Undaunted by the material difficulty of realising the excellent theories which European nations were now offering to carry out in the very nest of the slave trade, the Congo Free State formally tackled the problem by promulgating three decrees in November, 1888. The first provided practical means for suppressing the slave trade, amongst which were measures prohibiting trade in firearms, gunpowder, and explosives; the second, seeking to protect and improve the natives, dealt with contracts of service between natives and foreigners, and enacted laws which guaranteed the former from imposition. The third decree established a body of volunteer police to suppress crimes and offences against public order and individual liberty.
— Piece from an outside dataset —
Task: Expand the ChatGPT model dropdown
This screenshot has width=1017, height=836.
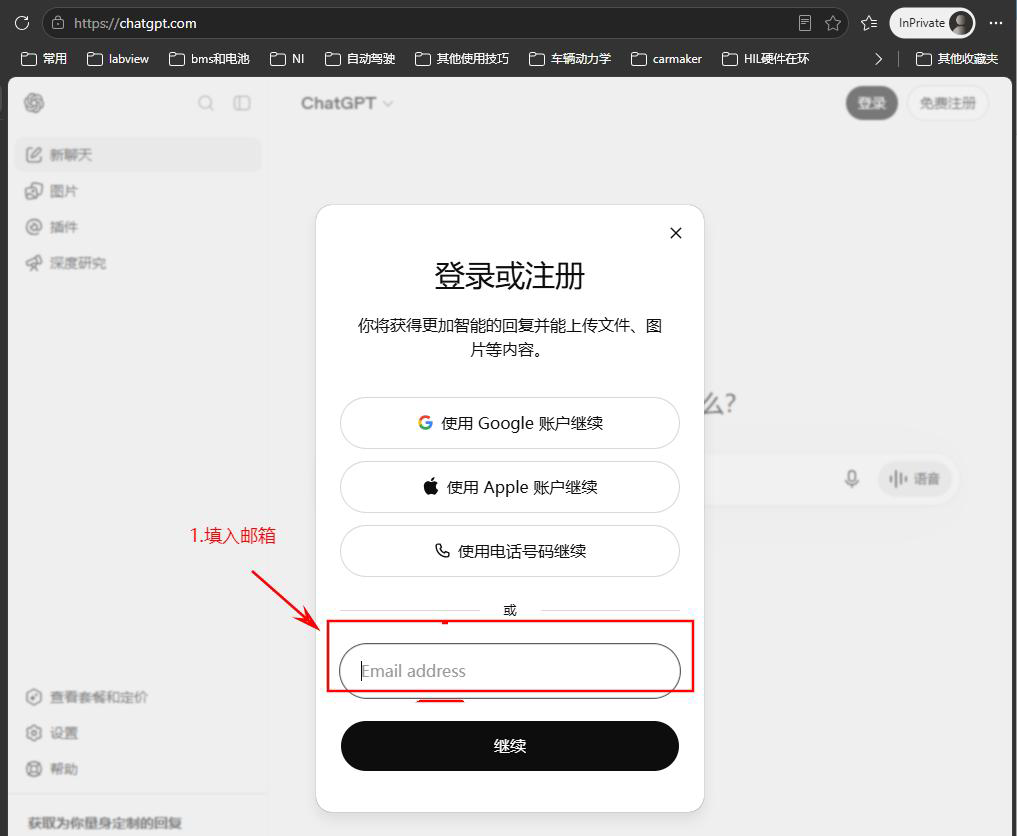Action: (347, 103)
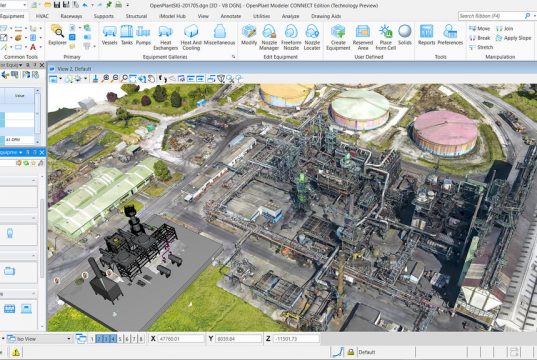
Task: Open the Structural ribbon tab
Action: pyautogui.click(x=136, y=16)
Then followed the organisation of the Belgian Anti-Slavery Society which, creating a special volunteer corps, operated against the slave-raiders in the Tanganyika district. Reference has elsewhere been made to the vigorous manner in which these and similar decrees were enforced, and how the slave-raider was driven from one lair to another, until, almost unaided and alone, the indomitable energy of Belgian officers succeeded in uprooting the institution of slave traffic and opening an immense river basin to the pursuits of civilisation.